** Start of EXTRACTED RECORDS **

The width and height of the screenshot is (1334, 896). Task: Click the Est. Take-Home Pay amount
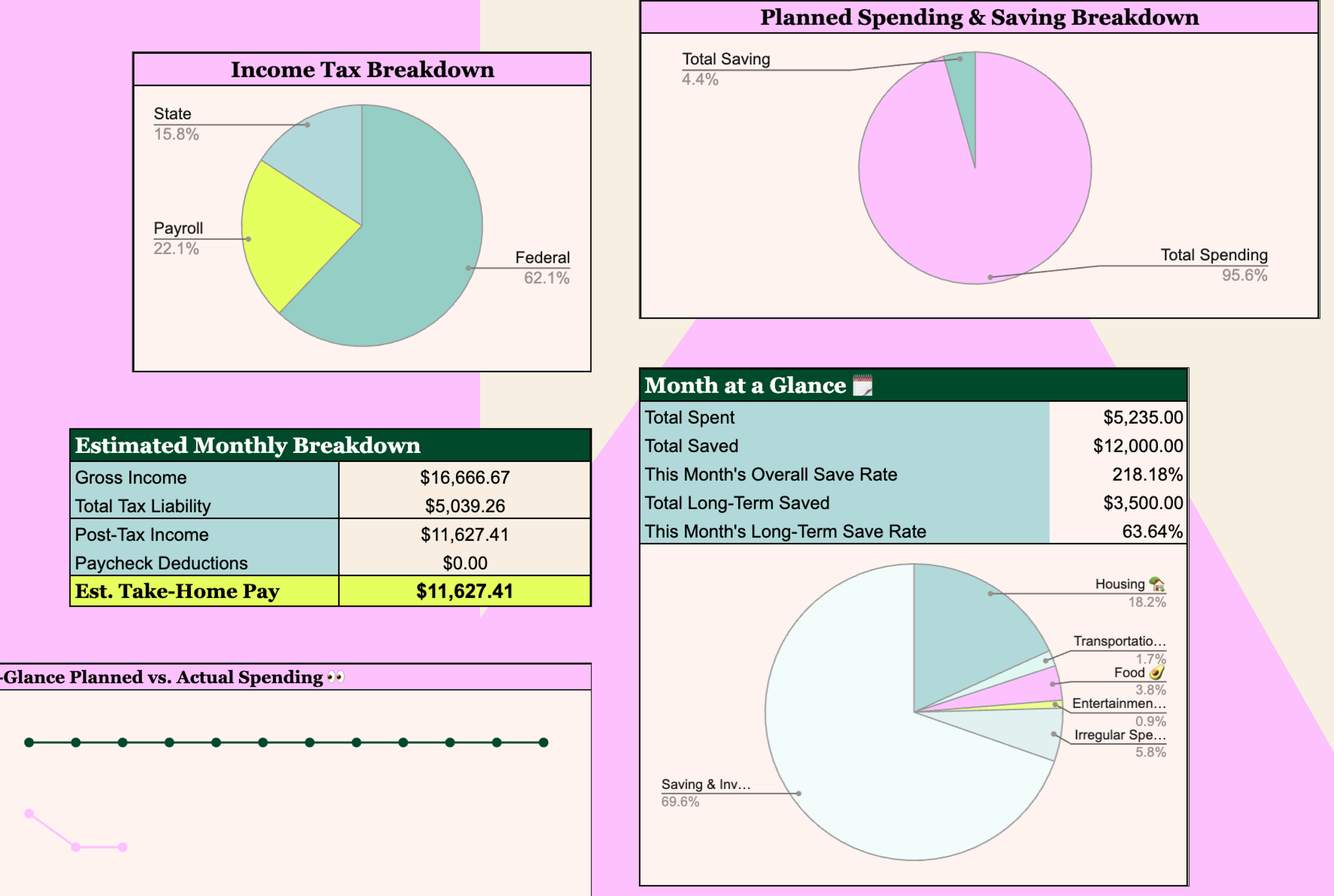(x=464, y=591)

** End of EXTRACTED RECORDS **
** Start of EXTRACTED RECORDS **

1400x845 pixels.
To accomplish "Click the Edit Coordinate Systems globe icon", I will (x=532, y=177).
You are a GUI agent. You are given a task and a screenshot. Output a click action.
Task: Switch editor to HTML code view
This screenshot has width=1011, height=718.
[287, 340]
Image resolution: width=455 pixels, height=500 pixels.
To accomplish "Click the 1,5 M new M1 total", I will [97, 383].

** End of EXTRACTED RECORDS **
** Start of EXTRACTED RECORDS **

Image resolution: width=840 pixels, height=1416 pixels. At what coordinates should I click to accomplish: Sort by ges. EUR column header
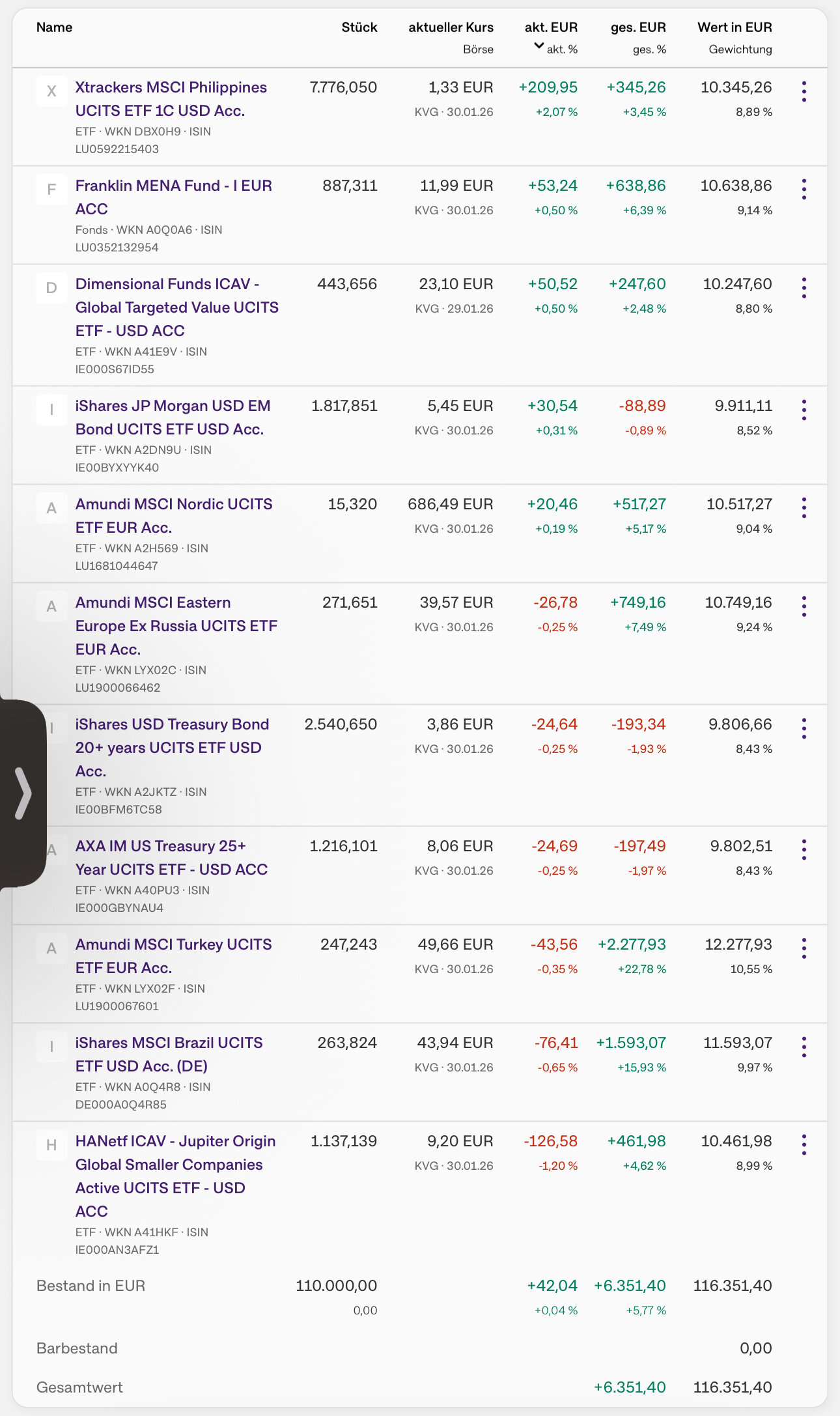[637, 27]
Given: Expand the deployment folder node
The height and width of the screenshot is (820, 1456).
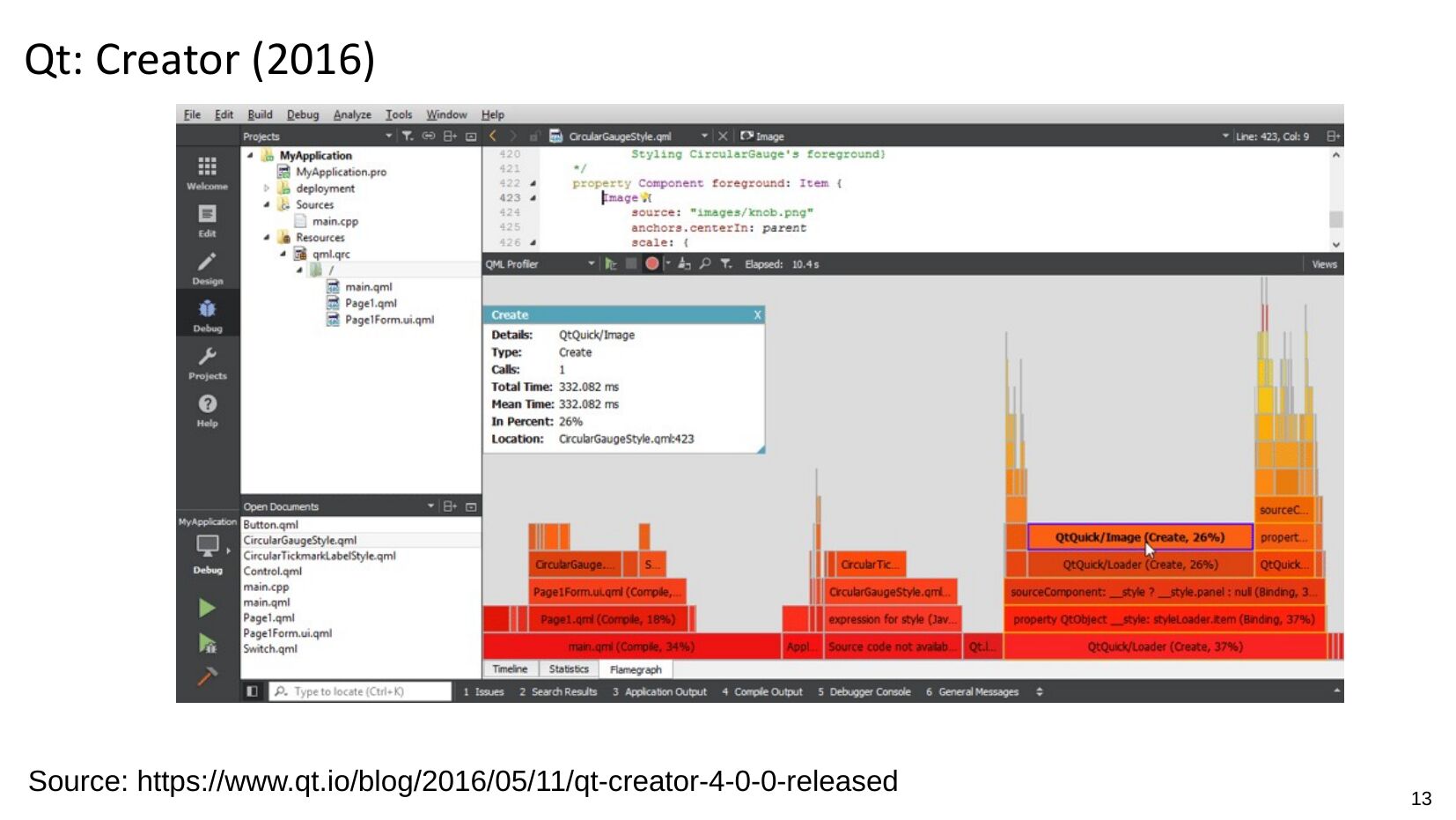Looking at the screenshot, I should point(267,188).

** End of EXTRACTED RECORDS **

• **JOB**: Select and copy each line of the records that contains the string "will". Case counts.

• **COMPLETE OUTPUT**:
To accomplish "Click the Edit Coordinate Systems globe icon", I will (x=532, y=177).
To accomplish "Click the 1,5 M new M1 total", I will [97, 383].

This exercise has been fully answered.